Die Studie kam zu dem Ergebnis, dass eine Mehrheit (57 Prozent) der europäischen Einzelhändler trotz Coronakrise in neue Länder expandieren möchte – das sind ja erst einmal sehr gute Nachrichten. Sprachliche Hürden stellen dabei in der Tat eine Hürde dar, und hinzu kommen unterschiedliche Zahlungsgewohnheiten, lokale Eigenheiten und regulatorische Hürden.

Alle diese Probleme können wir natürlich nicht lösen, aber mit einem Partner wie Stripe an der Seite wird der Markteintritt in andere Länder zumindest leichter und oft auch kostengünstiger. Händler können sich auf das konzentrieren, was wirklich wichtig ist: ihre Kunden bestmöglich zu bedienen und zufriedenzustellen, egal wo sie sind.

Online-Trend wird sich nicht umkehren

Was erwarten Sie für 2021? Welchen Einfluss hat die Pandemie auf die Branche, aber auch auf das Bezahlverhalten der Kunden?

Klar ist, dass Konsumentinnen und Konsumenten mehr online einkaufen, und dieser Trend wird sich auch nach der Pandemie nicht wieder völlig umkehren. Immer mehr Einzelhändler werden auf online als Absatzkanal setzen, egal wie offline ihr Geschäft bisher geprägt gewesen sein mag. Partner wie Stripe können bei dieser Umstellung helfen.

Gleichzeitig berichten Händler in Deutschland von einer Zunahme der Betrugsversuche in den letzten zwölf Monaten. Das ist sicher ein Trend, der sich fortsetzen wird - wo mehr Geld fließt, nehmen auch die Betrugsversuche zu. Mit unserem Produkt Stripe Radar können wir auf der Grundlage maschinellen Lernens den Risikowert von Transaktionen unmittelbar bestimmen. Ganz unterschiedliche Informationen wie die IP-Adresse, die Verweildauer auf der Webseite oder die Bildschirmgröße werden dabei mitberücksichtigt. Ich könnte mir gut vorstellen, dass dieses Produkt im Jahr 2021 noch gefragter wird.

Ist das New Normal nicht nur ein vorübergehender Zustand? Was wird die Krise, die ja seit Monaten ein Dauerzustand ist, langfristig ändern?

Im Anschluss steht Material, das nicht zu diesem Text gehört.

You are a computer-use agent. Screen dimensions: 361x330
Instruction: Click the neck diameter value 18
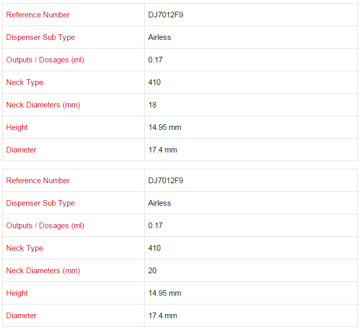152,105
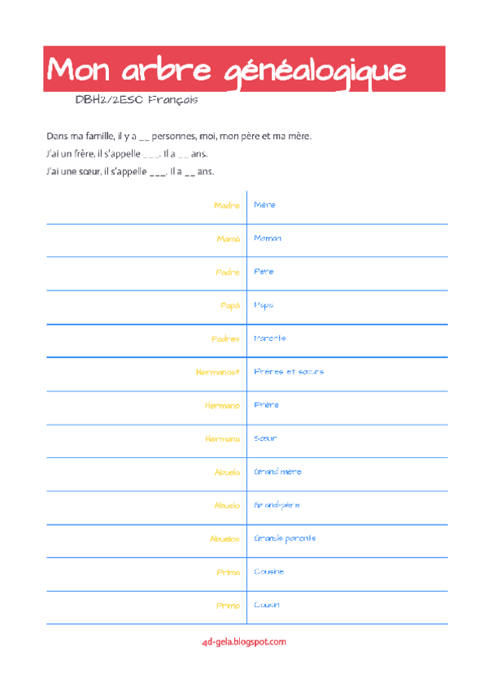Click the sentence starting 'J'ai une sœur'
Image resolution: width=488 pixels, height=690 pixels.
click(129, 171)
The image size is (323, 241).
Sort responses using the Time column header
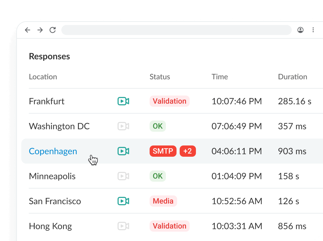click(x=220, y=77)
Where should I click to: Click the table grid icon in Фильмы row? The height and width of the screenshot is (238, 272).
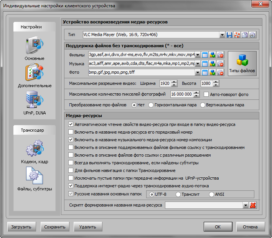pos(205,55)
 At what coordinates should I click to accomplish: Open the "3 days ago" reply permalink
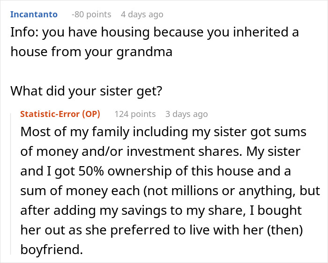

Genau weiß es natürlich zu diesem Zeitpunkt niemand, aber generell glaube ich, dass sich vieles nicht mehr zurückentwickeln wird. Besonders gespannt bin ich auf die Veränderung im stationären Handel. Die Akzeptanz von Karten hat sich in den vergangenen zwölf Monaten stark erhöht; es wird spannend zu sehen, ob die deutschen Käuferinnen und Käufer wieder zu dem hierzulande klassischerweise hohen Anteil an Barzahlungen zurückkehren, wenn die Pandemie besiegt ist.

Online wird ein starker Absatzkanal bleiben, denn viele werden sich an den neuen Komfort gewöhnt haben. Gleichzeitig bringt der verstärkte Online-Handel auch ganz neue Herausforderungen mit sich, zum Beispiel die Möglichkeit, mit einem kleinen Teil ihres generierten Umsatzes Projekte zur Entfernung von Kohlendioxid aus der Atmosphäre zu unterstützen. Gerade haben wir Climate weltweit gelauncht, es ist nun also auch für deutsche Händler verfügbar.

OHN: Vielen Dank für das Gespräch!


Marcos Raiser do Ó

Über Marcos Raiser do Ó, Head of DACH and CEE, Stripe:

Marcos Raiser do Ó leitet die Geschäfte von Stripe in Deutschland, Österreich und der Schweiz sowie in der Region Zentral- und Osteuropa. Nach seinem Studium der Betriebswirtschaftslehre an der Goethe-Universität in Frankfurt am Main folgten Anstellungen bei Sun Microsystems, IBM und Salesforce. Hiernach verantwortete er bei Microsoft das gesamte Geschäft mit Banken, Versicherungen und Finanzdienstleistern in Deutschland. Nach einer weiteren Station bei IPsoft wechselte Marcos Raiser do Ó im Februar 2020 zu Stripe.